The above scenario is what sparked a bonfire of court battles between Mattel Inc., the makers of the popular Barbie dolls and MGA Entertainment the makers of the pouty lip, hip hop clothed Bratz dolls (the modernized Barbie).  Mattel first filed suit in 2004 claiming that its former employee was employed at Mattel when he conceived the concept of the Bratz dolls.  The Bratz dolls were hugely successful beginning in 2001 and were a top seller.  Mattel won the first trial in 2008 claiming the employee misappropriated the trade secrets from Mattel after leaving and joining MGA, where the Bratz dolls were commercialized.  The jury sided with Mattel and awarded $100 million dollars.  The verdict was appealed, overturned and remanded for retrial.

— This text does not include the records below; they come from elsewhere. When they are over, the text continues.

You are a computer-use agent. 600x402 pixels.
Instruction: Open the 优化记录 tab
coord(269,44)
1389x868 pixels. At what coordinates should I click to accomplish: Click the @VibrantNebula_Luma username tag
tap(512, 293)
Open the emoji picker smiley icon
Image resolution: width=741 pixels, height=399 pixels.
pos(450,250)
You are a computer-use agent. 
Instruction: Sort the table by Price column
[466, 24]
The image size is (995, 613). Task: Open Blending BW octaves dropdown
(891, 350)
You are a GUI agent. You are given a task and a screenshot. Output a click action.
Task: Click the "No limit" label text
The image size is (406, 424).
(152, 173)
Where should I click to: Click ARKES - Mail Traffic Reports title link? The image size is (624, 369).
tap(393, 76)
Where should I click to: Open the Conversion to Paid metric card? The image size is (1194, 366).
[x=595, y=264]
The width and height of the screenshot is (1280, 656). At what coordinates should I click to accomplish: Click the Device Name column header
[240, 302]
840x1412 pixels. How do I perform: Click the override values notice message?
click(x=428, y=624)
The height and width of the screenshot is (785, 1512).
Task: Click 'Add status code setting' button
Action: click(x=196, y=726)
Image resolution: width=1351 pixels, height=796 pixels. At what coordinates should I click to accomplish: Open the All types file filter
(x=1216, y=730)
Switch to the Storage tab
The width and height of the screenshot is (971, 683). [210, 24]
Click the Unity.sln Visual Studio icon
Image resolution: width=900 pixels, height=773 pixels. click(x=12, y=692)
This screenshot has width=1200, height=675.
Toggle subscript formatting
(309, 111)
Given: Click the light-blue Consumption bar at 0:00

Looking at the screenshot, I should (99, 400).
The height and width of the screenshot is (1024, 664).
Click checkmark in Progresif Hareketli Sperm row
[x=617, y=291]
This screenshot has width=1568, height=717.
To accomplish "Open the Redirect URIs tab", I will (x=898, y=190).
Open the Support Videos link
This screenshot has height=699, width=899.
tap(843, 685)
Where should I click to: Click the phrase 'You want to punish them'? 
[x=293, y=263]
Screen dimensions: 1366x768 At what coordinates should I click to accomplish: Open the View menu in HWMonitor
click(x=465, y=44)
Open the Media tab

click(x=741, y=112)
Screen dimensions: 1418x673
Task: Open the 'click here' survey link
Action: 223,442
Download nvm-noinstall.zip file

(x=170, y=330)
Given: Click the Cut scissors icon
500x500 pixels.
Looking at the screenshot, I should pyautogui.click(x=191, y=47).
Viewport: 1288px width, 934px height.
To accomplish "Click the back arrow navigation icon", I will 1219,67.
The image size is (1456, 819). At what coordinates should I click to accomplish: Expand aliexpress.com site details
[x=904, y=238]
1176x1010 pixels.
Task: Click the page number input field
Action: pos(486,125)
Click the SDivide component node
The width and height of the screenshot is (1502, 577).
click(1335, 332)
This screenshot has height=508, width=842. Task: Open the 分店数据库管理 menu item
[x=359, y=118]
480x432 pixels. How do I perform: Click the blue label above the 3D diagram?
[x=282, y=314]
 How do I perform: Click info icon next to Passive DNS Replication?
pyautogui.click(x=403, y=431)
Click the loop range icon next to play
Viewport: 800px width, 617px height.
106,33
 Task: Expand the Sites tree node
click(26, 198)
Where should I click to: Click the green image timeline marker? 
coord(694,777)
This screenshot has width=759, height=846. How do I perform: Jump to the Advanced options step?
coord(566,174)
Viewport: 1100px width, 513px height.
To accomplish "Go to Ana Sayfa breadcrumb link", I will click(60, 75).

On retrial the jury, instead, decided the case in favor of MGA and rejected Mattel's arguments.  MGA had counter-claimed arguing that Mattel did not develop the concept but instead used individuals, with phony business cards, to spy on MGA's unreleased product concepts and marketing plans at tradeshows and thereby stole its trade secrets.  The judge awarded $85 million dollars to MGA.  Each side had spent, separately, well over a $100 million dollars in legal fees.

The moral of the story:  trade secret misappropriation cases are expensive and employers should identify what concepts employees are working on while employed, ensure that a confidential agreement is signed by employees before working on key creative or competitively commercial projects, and conduct exit interviews before the employee leaves the company.

In most situations a company's trade secrets or confidential information are developed by its employees.  Roughly ninety percent of all inventions in the United States are made by people employed by an employer in furtherance of the employer's business interests.  The law generally states that work performed by an employee and all other resulting confidential information is owned by the employer.  Therefore, an employee is normally not free to use trade secret information that was developed by the employee for the employer after the employment relationship has ended (e.g. you can't take it with you to the new competing business).

If you have questions about trade secrets, the protection necessary to safeguard them or how to favorably retrieve information that has been misappropriated by a former employee, please feel free to call me at (517) 371-8103 or shoot me an email using the form below.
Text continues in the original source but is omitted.